### Task to complete
Turn every line of the data below into a JSON list of strings, one string per line, leaving out blank lines.

### Recorded data

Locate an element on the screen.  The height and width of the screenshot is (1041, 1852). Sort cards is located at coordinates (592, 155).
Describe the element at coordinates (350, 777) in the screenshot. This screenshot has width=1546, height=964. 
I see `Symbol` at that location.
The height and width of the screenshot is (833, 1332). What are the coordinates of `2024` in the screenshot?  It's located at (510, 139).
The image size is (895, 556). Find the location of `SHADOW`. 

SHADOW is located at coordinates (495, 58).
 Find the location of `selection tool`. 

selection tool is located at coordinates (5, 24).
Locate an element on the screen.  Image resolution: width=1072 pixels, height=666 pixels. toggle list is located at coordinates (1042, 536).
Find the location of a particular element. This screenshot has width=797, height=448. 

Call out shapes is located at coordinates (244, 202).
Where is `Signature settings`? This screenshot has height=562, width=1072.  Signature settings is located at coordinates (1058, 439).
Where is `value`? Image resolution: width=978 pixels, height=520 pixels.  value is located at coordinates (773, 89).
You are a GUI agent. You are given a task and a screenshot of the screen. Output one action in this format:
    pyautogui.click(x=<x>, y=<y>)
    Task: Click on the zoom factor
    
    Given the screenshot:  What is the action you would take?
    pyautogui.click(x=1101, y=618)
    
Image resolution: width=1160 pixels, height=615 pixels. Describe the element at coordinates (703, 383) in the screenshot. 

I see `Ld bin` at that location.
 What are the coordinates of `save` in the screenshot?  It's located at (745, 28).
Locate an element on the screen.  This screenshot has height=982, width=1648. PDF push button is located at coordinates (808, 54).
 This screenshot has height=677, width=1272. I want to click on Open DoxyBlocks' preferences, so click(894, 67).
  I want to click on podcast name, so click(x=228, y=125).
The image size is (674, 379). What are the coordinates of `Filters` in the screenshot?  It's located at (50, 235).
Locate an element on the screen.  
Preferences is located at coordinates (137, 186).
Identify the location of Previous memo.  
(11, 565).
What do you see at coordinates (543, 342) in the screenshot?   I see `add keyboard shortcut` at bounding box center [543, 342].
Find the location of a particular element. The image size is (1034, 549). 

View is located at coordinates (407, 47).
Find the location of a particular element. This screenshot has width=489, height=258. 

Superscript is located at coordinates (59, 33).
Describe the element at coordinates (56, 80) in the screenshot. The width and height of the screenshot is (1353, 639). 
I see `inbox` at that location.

### Result of the exercise
[
  "Locate an element on the screen.  The height and width of the screenshot is (1041, 1852). Sort cards is located at coordinates (592, 155).",
  "Describe the element at coordinates (350, 777) in the screenshot. This screenshot has width=1546, height=964. ",
  "I see `Symbol` at that location.",
  "The height and width of the screenshot is (833, 1332). What are the coordinates of `2024` in the screenshot?  It's located at (510, 139).",
  "The image size is (895, 556). Find the location of `SHADOW`. ",
  "SHADOW is located at coordinates (495, 58).",
  " Find the location of `selection tool`. ",
  "selection tool is located at coordinates (5, 24).",
  "Locate an element on the screen.  Image resolution: width=1072 pixels, height=666 pixels. toggle list is located at coordinates (1042, 536).",
  "Find the location of a particular element. This screenshot has width=797, height=448. ",
  "Call out shapes is located at coordinates (244, 202).",
  "Where is `Signature settings`? This screenshot has height=562, width=1072.  Signature settings is located at coordinates (1058, 439).",
  "Where is `value`? Image resolution: width=978 pixels, height=520 pixels.  value is located at coordinates (773, 89).",
  "You are a GUI agent. You are given a task and a screenshot of the screen. Output one action in this format:",
  "    pyautogui.click(x=<x>, y=<y>)",
  "    Task: Click on the zoom factor",
  "    Given the screenshot:  What is the action you would take?",
  "    pyautogui.click(x=1101, y=618)",
  "Image resolution: width=1160 pixels, height=615 pixels. Describe the element at coordinates (703, 383) in the screenshot. ",
  "I see `Ld bin` at that location.",
  " What are the coordinates of `save` in the screenshot?  It's located at (745, 28).",
  "Locate an element on the screen.  This screenshot has height=982, width=1648. PDF push button is located at coordinates (808, 54).",
  " This screenshot has height=677, width=1272. I want to click on Open DoxyBlocks' preferences, so click(894, 67).",
  "  I want to click on podcast name, so click(x=228, y=125).",
  "The image size is (674, 379). What are the coordinates of `Filters` in the screenshot?  It's located at (50, 235).",
  "Locate an element on the screen.  ",
  "Preferences is located at coordinates (137, 186).",
  "Identify the location of Previous memo.  ",
  "(11, 565).",
  "What do you see at coordinates (543, 342) in the screenshot?   I see `add keyboard shortcut` at bounding box center [543, 342].",
  "Find the location of a particular element. The image size is (1034, 549). ",
  "View is located at coordinates (407, 47).",
  "Find the location of a particular element. This screenshot has width=489, height=258. ",
  "Superscript is located at coordinates (59, 33).",
  "Describe the element at coordinates (56, 80) in the screenshot. The width and height of the screenshot is (1353, 639). ",
  "I see `inbox` at that location."
]